Turn-Küken am Stufenbarren mit einer Weltklasse-Wertung

Die große Bühne in Hannover ist nun ihr Neustart. Kevrics Ansage vor dem Multisport-Event war klar: "Mein Ziel ist es, wieder zur alten Form zurück zu kommen." Und sie zeigt in der niedersächsischen Landeshauptstadt eindrucksvoll, dass sie nichts von ihrer Qualität verloren hat.

14,766 Punkte hatte sie 2025 in der Qualifikation bei der Europameisterschaft in Leipzig geholt. Weltklasse, die - hätte sie sich nicht verletzt - bei einer Wiederholung im Finale für EM-Gold gereicht hätte. In der ZAG Arena legt die 18-Jährige nun sogar noch einen drauf. 14,883 bekommt sie am Ende an ihrem Paradegerät.

Womit sie an diesem Nachmittag die klar Beste am Stufenbarren bleiben wird. 1.170 Punkte besser etwa als die spätere Meisterin Stöhr. Es sind für Kevric hervorragende Aussichten für das Gerätefinale am Samstag (ab 12:52 Uhr live im Stream). Auf dem Schwebebalken - dem zweiten Gerät, das Kevric an diesem Tag turnt - leistet sie sich später einen Wackler. Und dennoch ist auch diese Übung mindestens solide.

Das Comeback in Hannover ist also mehr als geglückt. Zumindest für die Beobachter.
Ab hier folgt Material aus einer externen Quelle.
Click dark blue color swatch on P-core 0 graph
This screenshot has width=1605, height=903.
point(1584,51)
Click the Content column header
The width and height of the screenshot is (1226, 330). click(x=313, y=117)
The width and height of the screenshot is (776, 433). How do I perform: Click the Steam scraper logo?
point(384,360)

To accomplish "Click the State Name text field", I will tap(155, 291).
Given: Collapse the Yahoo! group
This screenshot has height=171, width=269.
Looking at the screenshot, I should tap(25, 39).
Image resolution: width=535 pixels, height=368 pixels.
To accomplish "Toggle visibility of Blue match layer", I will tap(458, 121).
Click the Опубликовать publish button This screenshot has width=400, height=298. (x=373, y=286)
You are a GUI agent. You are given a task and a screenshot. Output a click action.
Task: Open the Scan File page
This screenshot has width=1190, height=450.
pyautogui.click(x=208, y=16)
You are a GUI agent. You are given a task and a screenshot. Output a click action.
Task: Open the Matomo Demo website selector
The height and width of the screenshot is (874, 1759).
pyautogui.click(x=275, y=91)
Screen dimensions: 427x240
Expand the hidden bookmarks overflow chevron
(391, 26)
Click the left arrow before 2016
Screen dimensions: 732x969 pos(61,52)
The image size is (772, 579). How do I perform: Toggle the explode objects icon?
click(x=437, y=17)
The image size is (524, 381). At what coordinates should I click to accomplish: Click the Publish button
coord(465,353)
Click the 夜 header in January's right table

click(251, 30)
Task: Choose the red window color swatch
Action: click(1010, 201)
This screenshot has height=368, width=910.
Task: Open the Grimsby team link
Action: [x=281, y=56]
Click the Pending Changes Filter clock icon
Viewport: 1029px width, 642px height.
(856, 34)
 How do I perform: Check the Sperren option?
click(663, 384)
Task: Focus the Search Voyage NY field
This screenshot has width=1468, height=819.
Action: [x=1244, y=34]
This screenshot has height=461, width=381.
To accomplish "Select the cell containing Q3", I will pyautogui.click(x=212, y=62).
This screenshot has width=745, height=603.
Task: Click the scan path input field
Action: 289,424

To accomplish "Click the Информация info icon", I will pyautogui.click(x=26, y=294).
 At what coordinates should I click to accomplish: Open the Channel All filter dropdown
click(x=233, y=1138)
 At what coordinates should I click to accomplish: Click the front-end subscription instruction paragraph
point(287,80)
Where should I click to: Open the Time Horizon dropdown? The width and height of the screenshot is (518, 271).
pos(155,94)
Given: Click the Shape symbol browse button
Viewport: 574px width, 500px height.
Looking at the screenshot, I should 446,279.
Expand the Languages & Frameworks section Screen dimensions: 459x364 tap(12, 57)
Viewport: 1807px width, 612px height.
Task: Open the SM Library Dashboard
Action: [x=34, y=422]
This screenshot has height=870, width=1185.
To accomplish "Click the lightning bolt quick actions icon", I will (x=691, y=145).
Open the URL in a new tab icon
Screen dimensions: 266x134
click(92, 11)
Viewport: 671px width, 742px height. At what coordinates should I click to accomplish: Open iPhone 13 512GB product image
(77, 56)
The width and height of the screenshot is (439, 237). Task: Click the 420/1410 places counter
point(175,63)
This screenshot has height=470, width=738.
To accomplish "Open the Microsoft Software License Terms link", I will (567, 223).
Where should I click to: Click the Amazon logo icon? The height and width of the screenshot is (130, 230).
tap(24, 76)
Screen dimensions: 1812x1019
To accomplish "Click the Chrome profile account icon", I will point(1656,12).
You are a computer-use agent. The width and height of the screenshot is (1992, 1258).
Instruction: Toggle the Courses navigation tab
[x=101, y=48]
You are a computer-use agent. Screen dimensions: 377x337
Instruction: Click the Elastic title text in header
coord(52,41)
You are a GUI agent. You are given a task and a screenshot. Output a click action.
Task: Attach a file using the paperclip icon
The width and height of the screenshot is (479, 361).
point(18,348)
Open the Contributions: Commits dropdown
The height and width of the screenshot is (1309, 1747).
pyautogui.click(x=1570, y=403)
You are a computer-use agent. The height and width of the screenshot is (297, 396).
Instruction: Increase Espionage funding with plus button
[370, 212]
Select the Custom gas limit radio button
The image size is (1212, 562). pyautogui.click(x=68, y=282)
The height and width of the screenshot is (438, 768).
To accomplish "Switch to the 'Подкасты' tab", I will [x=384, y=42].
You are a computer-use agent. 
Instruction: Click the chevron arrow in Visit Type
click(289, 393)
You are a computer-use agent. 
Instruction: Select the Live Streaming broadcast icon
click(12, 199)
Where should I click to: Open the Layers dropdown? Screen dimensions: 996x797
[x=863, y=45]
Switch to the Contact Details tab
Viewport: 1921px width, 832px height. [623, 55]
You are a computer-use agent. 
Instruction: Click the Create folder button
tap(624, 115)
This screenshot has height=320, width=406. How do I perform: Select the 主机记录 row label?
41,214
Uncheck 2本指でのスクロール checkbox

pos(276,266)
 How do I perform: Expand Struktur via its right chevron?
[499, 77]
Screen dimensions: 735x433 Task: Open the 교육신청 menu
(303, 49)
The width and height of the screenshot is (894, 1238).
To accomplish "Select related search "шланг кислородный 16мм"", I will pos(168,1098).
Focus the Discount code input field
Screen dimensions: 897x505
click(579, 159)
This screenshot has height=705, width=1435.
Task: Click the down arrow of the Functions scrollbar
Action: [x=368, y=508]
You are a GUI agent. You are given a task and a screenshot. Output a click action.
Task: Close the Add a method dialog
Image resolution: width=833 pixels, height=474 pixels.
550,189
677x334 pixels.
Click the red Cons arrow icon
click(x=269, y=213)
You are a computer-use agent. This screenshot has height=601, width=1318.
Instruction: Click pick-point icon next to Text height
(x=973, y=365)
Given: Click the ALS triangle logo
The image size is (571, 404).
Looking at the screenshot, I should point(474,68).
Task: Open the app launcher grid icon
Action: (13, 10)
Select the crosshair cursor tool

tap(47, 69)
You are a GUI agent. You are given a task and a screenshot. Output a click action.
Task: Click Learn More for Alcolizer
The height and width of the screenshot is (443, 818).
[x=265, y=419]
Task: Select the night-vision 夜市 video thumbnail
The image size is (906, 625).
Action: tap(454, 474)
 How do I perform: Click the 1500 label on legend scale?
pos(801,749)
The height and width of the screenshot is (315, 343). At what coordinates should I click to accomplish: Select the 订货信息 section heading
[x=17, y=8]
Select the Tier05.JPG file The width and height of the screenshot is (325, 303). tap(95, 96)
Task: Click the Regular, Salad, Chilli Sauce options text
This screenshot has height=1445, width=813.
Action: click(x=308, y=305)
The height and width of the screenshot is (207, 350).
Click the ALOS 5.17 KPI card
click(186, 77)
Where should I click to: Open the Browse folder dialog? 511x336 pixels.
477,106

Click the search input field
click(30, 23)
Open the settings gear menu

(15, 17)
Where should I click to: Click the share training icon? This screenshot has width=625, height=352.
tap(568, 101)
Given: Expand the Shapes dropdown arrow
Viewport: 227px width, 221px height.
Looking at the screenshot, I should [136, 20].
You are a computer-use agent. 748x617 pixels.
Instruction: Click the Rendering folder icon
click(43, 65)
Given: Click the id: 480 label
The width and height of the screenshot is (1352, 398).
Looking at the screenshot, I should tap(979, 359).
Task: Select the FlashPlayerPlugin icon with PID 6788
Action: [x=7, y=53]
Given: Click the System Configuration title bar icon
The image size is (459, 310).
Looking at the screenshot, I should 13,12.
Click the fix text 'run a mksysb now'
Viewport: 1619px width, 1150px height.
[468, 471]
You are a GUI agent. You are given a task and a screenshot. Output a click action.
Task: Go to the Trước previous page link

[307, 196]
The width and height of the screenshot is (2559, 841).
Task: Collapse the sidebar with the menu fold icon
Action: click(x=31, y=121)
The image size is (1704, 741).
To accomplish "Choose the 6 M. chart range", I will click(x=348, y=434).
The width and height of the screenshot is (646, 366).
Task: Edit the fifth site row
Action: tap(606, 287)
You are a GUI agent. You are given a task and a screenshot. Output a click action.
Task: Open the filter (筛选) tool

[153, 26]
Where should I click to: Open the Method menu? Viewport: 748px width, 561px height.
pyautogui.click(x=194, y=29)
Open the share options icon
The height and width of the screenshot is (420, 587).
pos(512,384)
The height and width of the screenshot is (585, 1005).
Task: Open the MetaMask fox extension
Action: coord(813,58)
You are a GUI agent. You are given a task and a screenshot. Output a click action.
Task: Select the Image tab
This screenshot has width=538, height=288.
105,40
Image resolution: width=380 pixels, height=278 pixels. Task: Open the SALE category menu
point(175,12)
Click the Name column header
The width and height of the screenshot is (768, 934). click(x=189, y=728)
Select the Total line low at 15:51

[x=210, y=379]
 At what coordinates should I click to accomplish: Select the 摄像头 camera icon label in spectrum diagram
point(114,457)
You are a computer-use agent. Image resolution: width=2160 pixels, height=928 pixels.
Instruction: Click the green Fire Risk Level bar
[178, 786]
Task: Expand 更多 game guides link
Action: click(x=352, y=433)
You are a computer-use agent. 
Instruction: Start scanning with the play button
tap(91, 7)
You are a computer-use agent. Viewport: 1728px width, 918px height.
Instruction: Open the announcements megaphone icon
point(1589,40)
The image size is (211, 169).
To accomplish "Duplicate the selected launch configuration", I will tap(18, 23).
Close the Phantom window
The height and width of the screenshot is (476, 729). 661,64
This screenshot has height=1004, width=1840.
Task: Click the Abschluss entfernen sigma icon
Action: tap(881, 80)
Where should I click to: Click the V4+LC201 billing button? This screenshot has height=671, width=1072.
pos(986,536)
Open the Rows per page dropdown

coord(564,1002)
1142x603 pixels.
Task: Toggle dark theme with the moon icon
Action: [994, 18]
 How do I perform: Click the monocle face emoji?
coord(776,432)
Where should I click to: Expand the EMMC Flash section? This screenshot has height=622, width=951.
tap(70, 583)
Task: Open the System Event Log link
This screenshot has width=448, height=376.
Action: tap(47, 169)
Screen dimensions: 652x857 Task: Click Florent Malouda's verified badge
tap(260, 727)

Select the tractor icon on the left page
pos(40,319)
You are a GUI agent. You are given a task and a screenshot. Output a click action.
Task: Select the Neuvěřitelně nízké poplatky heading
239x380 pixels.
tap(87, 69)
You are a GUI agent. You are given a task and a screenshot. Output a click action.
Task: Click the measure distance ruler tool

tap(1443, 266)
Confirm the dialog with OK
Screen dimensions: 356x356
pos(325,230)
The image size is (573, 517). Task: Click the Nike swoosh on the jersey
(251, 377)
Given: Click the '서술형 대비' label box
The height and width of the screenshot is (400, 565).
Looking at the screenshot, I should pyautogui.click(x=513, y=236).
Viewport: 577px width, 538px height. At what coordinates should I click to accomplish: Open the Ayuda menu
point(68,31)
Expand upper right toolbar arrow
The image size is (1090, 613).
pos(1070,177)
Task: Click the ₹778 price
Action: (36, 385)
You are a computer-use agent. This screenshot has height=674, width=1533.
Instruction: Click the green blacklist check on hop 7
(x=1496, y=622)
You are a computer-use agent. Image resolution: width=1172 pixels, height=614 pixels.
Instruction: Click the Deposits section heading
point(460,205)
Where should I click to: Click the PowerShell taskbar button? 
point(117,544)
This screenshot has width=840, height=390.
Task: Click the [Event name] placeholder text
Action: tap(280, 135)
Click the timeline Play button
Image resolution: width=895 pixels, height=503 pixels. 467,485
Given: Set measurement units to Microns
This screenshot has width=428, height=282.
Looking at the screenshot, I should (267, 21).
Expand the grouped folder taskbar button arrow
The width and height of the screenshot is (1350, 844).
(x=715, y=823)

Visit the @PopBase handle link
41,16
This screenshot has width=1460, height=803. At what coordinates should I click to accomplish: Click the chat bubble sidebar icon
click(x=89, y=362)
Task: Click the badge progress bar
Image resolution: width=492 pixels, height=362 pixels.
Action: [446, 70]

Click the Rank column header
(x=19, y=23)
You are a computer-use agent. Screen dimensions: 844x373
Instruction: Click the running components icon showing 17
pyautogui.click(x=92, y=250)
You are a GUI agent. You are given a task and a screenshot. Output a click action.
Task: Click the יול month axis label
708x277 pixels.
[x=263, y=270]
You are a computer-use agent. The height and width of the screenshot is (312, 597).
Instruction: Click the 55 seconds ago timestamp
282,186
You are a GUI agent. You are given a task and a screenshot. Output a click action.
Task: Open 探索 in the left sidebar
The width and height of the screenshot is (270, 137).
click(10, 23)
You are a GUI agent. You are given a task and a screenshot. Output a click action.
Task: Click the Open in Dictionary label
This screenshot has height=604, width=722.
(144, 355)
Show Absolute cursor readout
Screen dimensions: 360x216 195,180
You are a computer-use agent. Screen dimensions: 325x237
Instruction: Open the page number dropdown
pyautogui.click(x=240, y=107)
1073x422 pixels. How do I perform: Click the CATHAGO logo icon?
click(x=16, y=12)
Kevric hingegen zeigt sich im Sportschau-Interview selbstkritisch - sogar mit Blick auf ihre Stufenbarren-Performance. "Ich bin froh, wieder zurück zu sein, aber nicht ganz zufrieden mit meiner Leistung", so die 18-Jährige. Die Zeit der Verletzung sei nicht einfach gewesen. Bei den Finals habe sie nun noch "ganz viel" vor. Zum Beispiel einen Titel in den Gerätefinals? "Auf jeden Fall."